In order to pre-assess the mode of occurrence of the analyzed elements, a statistical analysis of the correlation between their content and the content of ash, total sulfur, pyritic sulfur, and the organic matter (as C element content) was carried out. For these purposes, the regression analysis by means of F-Snedecor test was used with the application of the Statistica software.

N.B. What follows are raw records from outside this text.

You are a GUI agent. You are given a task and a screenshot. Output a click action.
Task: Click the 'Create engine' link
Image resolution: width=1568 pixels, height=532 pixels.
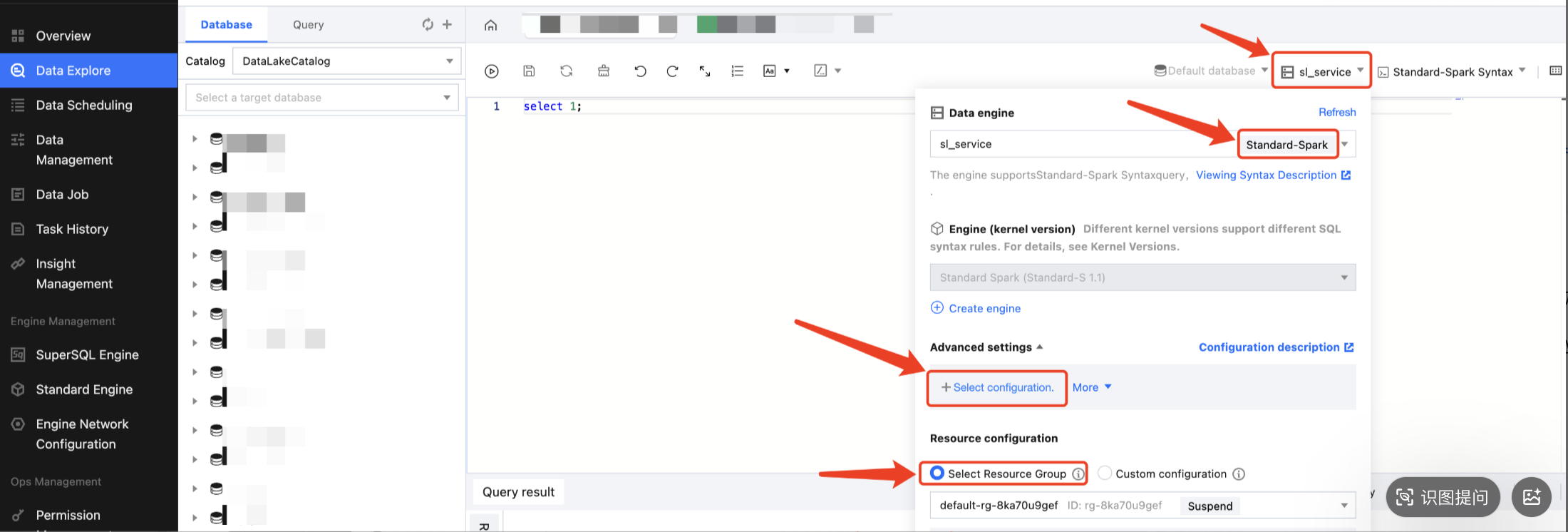point(984,308)
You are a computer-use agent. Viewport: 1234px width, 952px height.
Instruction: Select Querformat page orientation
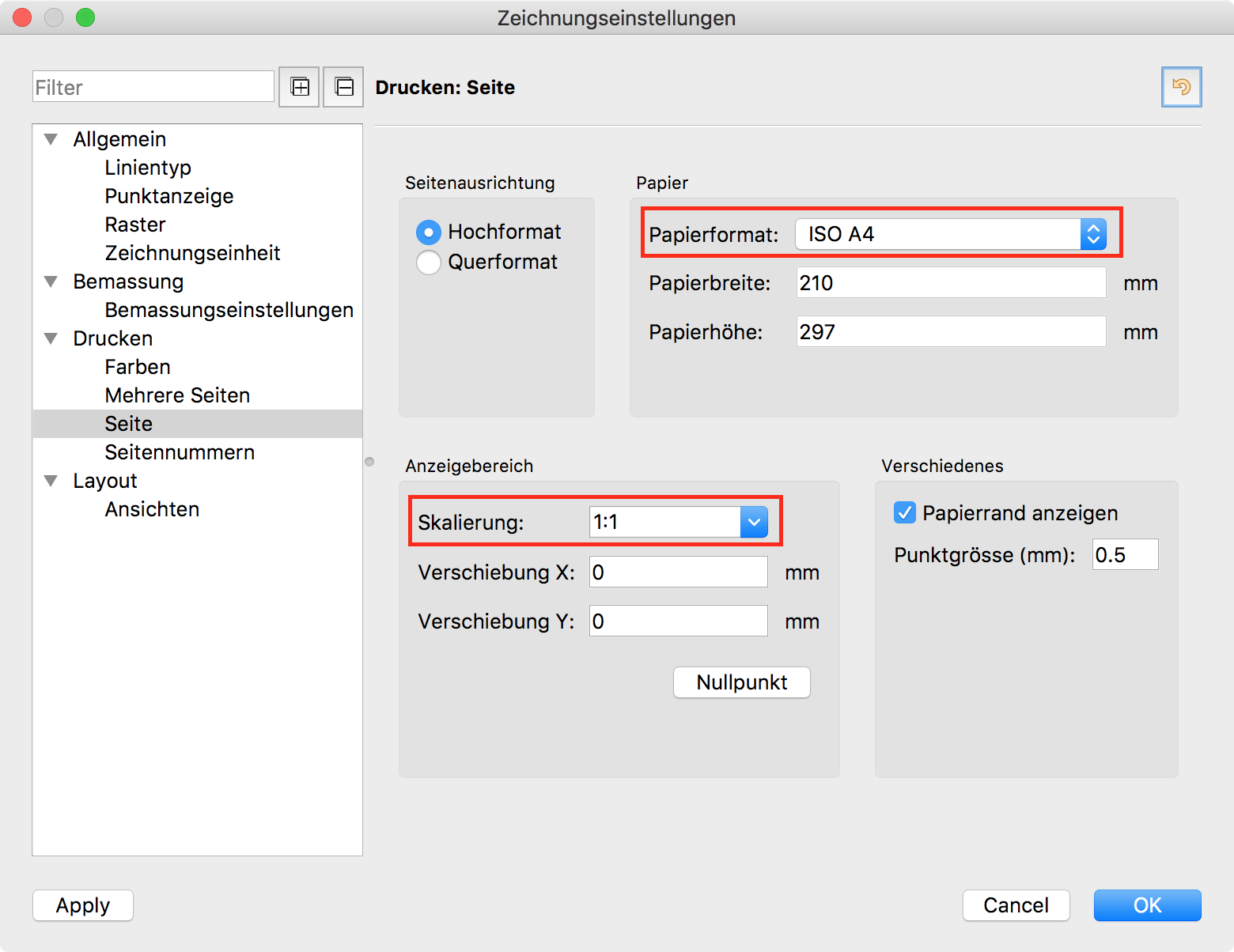(429, 263)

A JEOL JXA-8230 Electron Probe Microanalyzer (EPMA) was used to determine the modes of occurrence of As, Pb, and Tl (i.e., to identify their forms of occurrence). The analysis of the chemical composition allowed for the identification of the mineral components and their accompanying trace elements. Samples for the analysis were prepared in the form of cuts with a diameter of 1 in. For this purpose, representative sample grains were embedded in an epoxy resin and polished using diamond abrasives. In order to ensure proper conductivity, the samples prepared in such a way required additionally coating their surface with the graphite layer before making the measurements. The measurements were carried out under the following operating conditions: acceleration voltage of 20 kV (for sulfides) and 15 kV (for aluminosilicate minerals, oxides, and carbonates), probe current of 20 nA, and the spot size 1–5 μm. The analyzed elements (As, Pb, Tl) were determined with the use of the L-type X-ray spectrometer equipped with pentaerythritol crystal (PETL), the H-type X-ray spectrometer equipped also with pentaerythritol crystal (PETH) or thallium acid phthalate crystal (TAPH), and J-type X-ray spectrometer with pentaerythritol crystal (PETJ). For the measurements of these elements in sulfide minerals, the following analytical lines, crystals, and standards were used: As (Lα, TAPH, GaAs); Pb (Mα, PETJ, galena); Tl (Mα, PETL, TlBrI). While for the measurements of these elements in aluminosilicate minerals, oxides, and carbonate minerals, the following parameters were used: As (Lα, TAPH, InAs); Pb (Mα, PETH, crocoite); Tl (Mα, PETL, TlBrI).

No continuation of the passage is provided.